**Extract**
+===+

TMND may not be a complete picture of millionaires, but if you draw a Venn diagram of sets of millionaires from the book and people who never were millionaires, there are insights to be gleaned, survivorship bias or not. The traits the TMNDs all had in common were living below their means (whatever their means were) and being the Joneses, not trying to keep up with them. This doesn't mean everyone who lives below their means will become a millionaire or stay one, but it is hard to do without those particular traits. And the surveys of jobs or businesses owned by millionires was interesting to me. It does seem to take a relatively high income to become a millionaire. There were not a lot of low wage jobs listed as occupations, despite the news stories of janitors leaving endowment funds.

We take it for granted now, but at the time the book came out most people didn't realize the inverse relationship between purchases of luxury items and consumer goods could have to savings and net worth. The old image of a millionaire was Thurstan Howell, III, not a rice farmer or scrap metal dealer.

+===+

**Information supplied**
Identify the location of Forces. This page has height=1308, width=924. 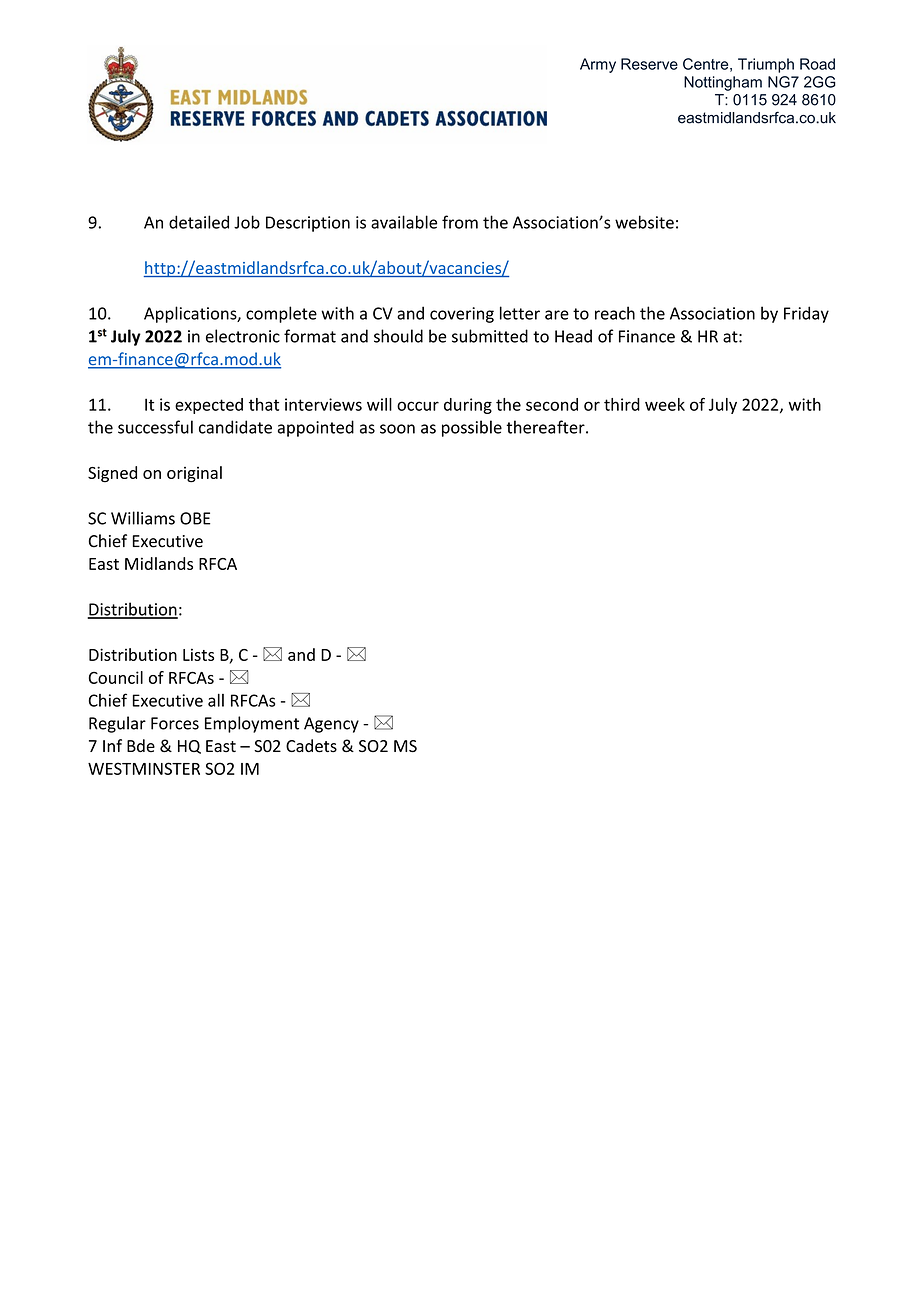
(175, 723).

+===+

**What to produce**
Copy out the passage about millionaires and living below one's means from above in full, word for word.

**Reply to the task**
TMND may not be a complete picture of millionaires, but if you draw a Venn diagram of sets of millionaires from the book and people who never were millionaires, there are insights to be gleaned, survivorship bias or not. The traits the TMNDs all had in common were living below their means (whatever their means were) and being the Joneses, not trying to keep up with them. This doesn't mean everyone who lives below their means will become a millionaire or stay one, but it is hard to do without those particular traits. And the surveys of jobs or businesses owned by millionires was interesting to me. It does seem to take a relatively high income to become a millionaire. There were not a lot of low wage jobs listed as occupations, despite the news stories of janitors leaving endowment funds.

We take it for granted now, but at the time the book came out most people didn't realize the inverse relationship between purchases of luxury items and consumer goods could have to savings and net worth. The old image of a millionaire was Thurstan Howell, III, not a rice farmer or scrap metal dealer.